Key Point Review Questions Study 10 Flashcards
1) What are the defining disciplines specific to the insurance industry?
The defining insurance disciplines are underwriting, which determines the risks accepted by an insurer; and claims adjusting, which fulfills the insurer’s obligation to the insured after a loss.
2) Who is the first point of contact in the insurance transaction?
As intermediaries between the insurer and insured, brokers and agents are the first point of contact in the insurance transaction – the insurance professional who first participate in the underwriting and claims processes.
3) What are brokers and what do they do?
A licensed independent person or firm who acts on behalf of an insured in placing business with insurance companies.
4) What are agents, and what do they do?
A person who is employed or authorized to act on behalf of another. Agents can be independent or direct writers.
5) How do the various types of agents differ?
An independent agent is one who contracts with at least two or more insurance companies to sell their insurance policies to the public and is paid a commission based on the percentage of each premium paid. This includes a fee for each policy serviced. A direct agent represents only one company and is also paid on a commission basis similar to the independent agent.
6) What is the roles of the underwriter in the insurance transaction?
Underwriters are the second point of contact in the transaction. They receive the risks that have been first underwritten by the brokers or agents; they review the risks to determine whether they are acceptable to the insurer and they may become involved with their adjuster colleagues in the claims process.
7) What is the role of the adjuster in the insurance transaction?
They are the third point of contact in the insurance transaction. They work with insured, the brokers or agents, and the underwriters.
8) What is meant by insurers “giving brokers the pen”?
Vesting underwriting authority in their brokers within specified limits.
9) How do brokers and underwriters differ in their perspective of writing risk?
The broker underwrites for the insured and the insurer; the underwriter underwrites for the insurer. The broker has personal contact with the insured. The underwriter has only the information supplied by the broker and generally does not know the insured.
10) What is the typical underwriting process followed by insurers?
- Evaluating the risk
- Making the underwriting decision
- Pricing the risk
11) How is risk defined in the insurance industry?
The chance of loss. Specifically, the possible loss or destruction of property or the possible incurring of a liability. Sometimes referred to as the subject of an insurance contract.
12) What is a line guide?
A listing of the maximum amounts of exposure an insurance company is prepared to accept on various classes of risk, as well as parameters for acceptable risk in each class.
13) Why is claims history important in the underwriting process?
The losses a risk has incurred in the past are a critical tool for assessing the exposure to future loss that the risk represents. The record of past losses describes the types of loss and the amount paid out for each loss. The underwriting process should also determine what preventative measures, if any, have since been taken to help prevent loss in the future.
14) What is frequency of loss, and why is it important during the underwriting process?

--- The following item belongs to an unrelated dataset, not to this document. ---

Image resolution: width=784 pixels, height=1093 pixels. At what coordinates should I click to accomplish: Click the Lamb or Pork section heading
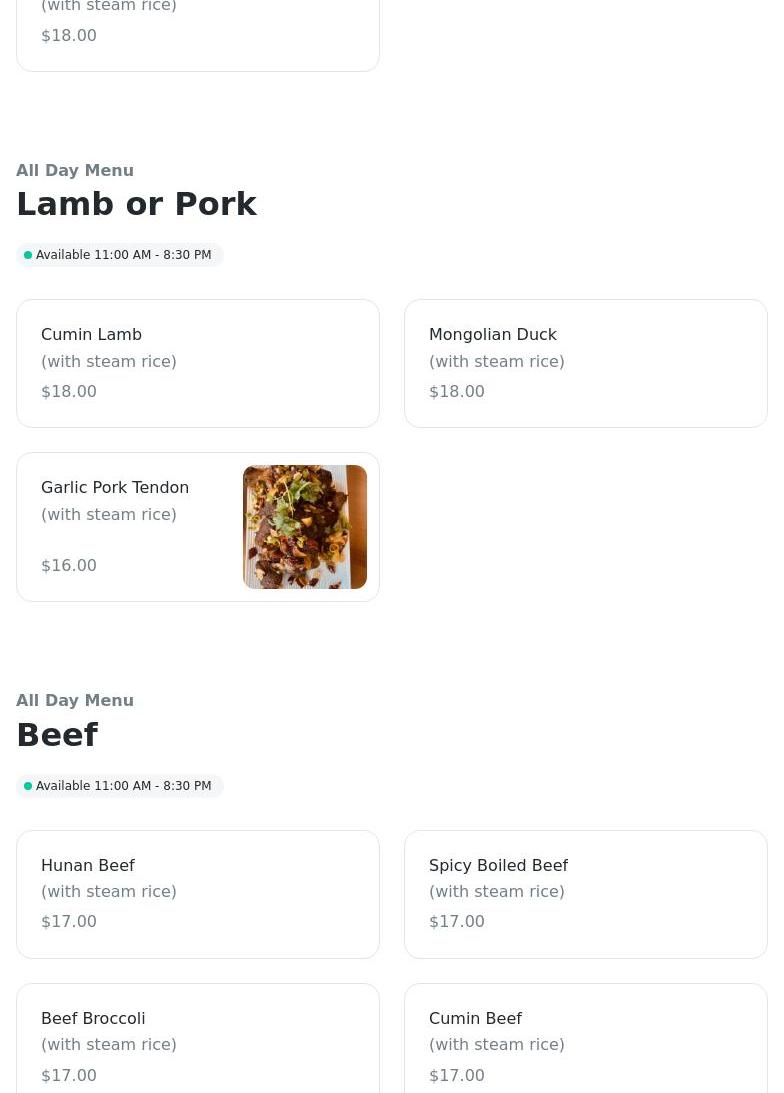(x=137, y=204)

The ratio of the number of losses to the number of exposure units. “Exposure units” can mean whatever is appropriate to the risk – for example the number of locations on a property policy. Assuming the average size of loss is constant, the higher the loss frequency, the worse the loss experience.
15) What is severity of loss, and why is it important during the underwriting process?
The average size of losses. The size of losses incurred on a property policy may depend on the number of tenants in a building, the occupancy of the building, the type of construction and the nature and proximity of other buildings near the insured building The larger the average loss, the higher the loss severity. Assuming the loss frequency is constant, the higher the loss severity, the worse the loss experience.
16) Why do brokers and underwriters have less control over severity of loss than frequency?
The broker and underwriter have not control over inflation or repair costs, among the many factors that may determine the final size of a claim.
17) What financial factors might a broker or underwriter consider?
The financial strength of an applicant or insured in part reflects the number and quality of the mortgages on the property. Risks with more than two mortgagees must be carefully reviewed and may be unacceptable to many insurers.
18) What does COPE stand for, and how is it used in the underwriting process?
Construction, occupancy, protection and exposure. The factors assessed by underwriting for a physical risk.
19) What construction factors must a broker or underwriter consider when writing a property risk?
Includes the types of material used in the walls and roof of the applicant. Size of the building, its age, number of stories, and the type of heating system and fuel used.
20) What occupancy factors must a broker or underwriter consider when writing a property risk?
It includes the number of occupants, the space each occupies, the hazards associated with each occupancy, and any measures taken to reduce those hazards.
21) What protection factors must a broker or underwriter consider when writing a property risk?
Includes both public and private protection. Public fire protection based on town grades. Private protection includes sprinklers or other extinguishing systems and fire alarm systems.